» **YOUR ASSIGNMENT**: Among the lines below, keep only those from the one containing "550x428 pixels." through the one containing "The height and width of the screenshot is (510, 850).", and reproduce them exactly.

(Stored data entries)
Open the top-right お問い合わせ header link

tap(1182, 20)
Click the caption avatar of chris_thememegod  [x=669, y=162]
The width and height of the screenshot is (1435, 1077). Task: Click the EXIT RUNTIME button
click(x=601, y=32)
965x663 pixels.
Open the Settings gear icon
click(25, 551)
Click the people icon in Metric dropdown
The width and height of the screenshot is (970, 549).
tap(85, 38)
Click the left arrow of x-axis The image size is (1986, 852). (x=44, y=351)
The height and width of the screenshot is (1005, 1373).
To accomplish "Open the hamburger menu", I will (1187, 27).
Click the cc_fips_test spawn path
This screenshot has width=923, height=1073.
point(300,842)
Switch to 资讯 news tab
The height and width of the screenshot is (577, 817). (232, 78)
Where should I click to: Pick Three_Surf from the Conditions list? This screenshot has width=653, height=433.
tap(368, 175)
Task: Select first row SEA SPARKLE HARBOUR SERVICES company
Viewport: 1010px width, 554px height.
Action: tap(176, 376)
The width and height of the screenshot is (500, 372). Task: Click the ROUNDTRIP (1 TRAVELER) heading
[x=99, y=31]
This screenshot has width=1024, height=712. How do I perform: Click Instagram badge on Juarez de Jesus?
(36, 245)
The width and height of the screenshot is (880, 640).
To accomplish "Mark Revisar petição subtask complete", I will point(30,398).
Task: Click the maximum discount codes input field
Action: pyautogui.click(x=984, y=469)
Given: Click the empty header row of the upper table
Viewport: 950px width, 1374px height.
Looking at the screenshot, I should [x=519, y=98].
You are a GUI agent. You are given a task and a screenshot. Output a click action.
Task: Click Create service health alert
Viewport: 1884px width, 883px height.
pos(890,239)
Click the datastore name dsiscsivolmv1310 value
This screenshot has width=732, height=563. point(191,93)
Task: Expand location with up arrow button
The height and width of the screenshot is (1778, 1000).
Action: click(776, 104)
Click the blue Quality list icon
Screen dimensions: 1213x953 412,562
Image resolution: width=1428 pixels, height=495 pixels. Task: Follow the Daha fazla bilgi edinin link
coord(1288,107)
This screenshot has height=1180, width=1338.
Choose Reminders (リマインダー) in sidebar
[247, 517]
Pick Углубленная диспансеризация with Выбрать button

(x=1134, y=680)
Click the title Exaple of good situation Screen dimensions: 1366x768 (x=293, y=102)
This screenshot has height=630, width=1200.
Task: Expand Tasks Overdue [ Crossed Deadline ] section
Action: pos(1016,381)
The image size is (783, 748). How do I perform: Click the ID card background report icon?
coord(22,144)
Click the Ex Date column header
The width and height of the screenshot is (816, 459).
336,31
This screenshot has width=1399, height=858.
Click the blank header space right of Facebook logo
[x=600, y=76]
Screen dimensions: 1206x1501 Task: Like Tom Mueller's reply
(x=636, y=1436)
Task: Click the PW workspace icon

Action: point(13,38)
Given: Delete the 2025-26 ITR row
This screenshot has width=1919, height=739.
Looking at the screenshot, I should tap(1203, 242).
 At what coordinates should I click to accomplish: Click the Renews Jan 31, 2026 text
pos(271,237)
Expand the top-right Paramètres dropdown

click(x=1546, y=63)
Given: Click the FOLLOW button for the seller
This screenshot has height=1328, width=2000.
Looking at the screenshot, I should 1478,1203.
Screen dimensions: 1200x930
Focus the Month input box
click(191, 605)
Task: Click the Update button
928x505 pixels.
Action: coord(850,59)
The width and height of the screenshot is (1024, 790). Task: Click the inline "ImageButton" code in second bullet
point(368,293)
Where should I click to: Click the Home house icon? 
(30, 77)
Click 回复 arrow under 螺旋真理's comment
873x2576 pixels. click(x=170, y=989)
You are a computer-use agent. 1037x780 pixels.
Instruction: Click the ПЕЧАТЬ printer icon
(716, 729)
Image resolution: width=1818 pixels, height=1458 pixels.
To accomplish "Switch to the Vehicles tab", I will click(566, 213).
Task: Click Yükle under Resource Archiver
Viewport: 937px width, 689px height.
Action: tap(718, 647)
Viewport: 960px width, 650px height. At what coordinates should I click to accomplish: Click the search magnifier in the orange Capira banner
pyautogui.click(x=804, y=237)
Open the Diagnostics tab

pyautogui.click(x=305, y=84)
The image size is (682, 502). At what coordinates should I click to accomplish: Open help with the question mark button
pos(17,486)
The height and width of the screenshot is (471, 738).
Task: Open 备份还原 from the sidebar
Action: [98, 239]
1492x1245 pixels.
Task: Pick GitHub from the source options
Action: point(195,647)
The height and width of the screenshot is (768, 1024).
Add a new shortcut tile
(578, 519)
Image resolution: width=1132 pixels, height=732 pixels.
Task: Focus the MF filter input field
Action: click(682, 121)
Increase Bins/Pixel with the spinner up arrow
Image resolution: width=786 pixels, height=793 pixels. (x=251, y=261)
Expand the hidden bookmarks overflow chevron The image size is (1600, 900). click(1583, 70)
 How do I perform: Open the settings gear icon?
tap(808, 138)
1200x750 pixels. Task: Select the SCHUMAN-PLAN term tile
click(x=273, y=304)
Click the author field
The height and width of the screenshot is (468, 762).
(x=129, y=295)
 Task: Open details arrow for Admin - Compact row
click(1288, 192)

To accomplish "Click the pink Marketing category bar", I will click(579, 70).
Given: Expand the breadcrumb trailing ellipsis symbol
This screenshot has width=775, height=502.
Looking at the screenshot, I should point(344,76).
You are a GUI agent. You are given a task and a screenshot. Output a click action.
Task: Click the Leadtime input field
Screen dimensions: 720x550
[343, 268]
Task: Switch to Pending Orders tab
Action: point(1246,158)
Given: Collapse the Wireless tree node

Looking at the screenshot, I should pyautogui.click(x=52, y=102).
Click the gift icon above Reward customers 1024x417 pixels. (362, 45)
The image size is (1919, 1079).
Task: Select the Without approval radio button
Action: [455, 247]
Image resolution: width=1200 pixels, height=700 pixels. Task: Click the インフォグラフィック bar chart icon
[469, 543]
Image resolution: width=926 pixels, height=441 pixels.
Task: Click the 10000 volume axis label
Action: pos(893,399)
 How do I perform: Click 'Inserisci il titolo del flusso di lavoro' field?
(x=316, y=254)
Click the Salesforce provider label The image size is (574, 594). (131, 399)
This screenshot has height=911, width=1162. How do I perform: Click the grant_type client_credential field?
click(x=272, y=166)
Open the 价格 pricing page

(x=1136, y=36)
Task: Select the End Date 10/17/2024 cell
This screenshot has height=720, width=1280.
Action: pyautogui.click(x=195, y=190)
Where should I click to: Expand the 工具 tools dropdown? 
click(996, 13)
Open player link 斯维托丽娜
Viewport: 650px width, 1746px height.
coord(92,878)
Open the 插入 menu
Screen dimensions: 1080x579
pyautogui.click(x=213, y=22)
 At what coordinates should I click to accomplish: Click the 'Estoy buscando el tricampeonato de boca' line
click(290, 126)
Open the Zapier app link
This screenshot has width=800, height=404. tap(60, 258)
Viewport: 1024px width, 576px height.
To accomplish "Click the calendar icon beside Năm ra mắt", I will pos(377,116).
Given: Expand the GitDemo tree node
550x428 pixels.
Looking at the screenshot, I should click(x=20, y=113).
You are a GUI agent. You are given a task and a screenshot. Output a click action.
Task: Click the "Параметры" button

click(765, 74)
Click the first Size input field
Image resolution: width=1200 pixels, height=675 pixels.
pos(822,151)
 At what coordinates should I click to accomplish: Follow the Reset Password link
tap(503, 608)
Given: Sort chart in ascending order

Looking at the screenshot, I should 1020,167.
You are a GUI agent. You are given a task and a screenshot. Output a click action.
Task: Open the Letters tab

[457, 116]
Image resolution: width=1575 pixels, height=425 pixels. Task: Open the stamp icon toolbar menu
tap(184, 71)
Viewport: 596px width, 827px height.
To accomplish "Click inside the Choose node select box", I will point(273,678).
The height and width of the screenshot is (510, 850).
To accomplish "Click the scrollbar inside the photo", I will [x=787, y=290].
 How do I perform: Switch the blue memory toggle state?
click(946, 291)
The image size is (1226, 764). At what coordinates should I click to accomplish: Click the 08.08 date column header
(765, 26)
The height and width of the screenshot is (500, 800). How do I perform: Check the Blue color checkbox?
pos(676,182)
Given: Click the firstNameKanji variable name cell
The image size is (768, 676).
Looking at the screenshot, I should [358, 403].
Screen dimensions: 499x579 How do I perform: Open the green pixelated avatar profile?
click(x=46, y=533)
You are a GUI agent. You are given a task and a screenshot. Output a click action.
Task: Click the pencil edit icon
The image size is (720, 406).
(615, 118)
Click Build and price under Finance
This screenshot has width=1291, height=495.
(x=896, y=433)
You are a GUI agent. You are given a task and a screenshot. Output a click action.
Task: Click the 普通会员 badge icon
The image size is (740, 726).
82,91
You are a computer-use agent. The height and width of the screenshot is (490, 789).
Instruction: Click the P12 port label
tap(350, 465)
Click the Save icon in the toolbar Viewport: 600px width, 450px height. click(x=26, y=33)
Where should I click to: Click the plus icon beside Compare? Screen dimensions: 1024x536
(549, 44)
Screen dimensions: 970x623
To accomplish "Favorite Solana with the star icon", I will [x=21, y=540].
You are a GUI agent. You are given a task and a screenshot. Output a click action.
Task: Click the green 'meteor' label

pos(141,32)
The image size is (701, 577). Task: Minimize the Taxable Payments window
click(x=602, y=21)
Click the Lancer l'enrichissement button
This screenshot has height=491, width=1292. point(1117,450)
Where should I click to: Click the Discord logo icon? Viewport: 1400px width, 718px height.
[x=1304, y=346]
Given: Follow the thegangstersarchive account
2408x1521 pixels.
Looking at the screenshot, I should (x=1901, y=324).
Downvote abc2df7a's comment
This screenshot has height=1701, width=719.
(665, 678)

» **YOUR RESPONSE**:
550x428 pixels.
Looking at the screenshot, I should click(x=20, y=113).
You are a GUI agent. You are given a task and a screenshot. Output a click action.
Task: Click the "Параметры" button

click(765, 74)
Click the first Size input field
Image resolution: width=1200 pixels, height=675 pixels.
pos(822,151)
 At what coordinates should I click to accomplish: Follow the Reset Password link
tap(503, 608)
Given: Sort chart in ascending order

Looking at the screenshot, I should 1020,167.
You are a GUI agent. You are given a task and a screenshot. Output a click action.
Task: Open the Letters tab

[457, 116]
Image resolution: width=1575 pixels, height=425 pixels. Task: Open the stamp icon toolbar menu
tap(184, 71)
Viewport: 596px width, 827px height.
To accomplish "Click inside the Choose node select box", I will point(273,678).
The height and width of the screenshot is (510, 850).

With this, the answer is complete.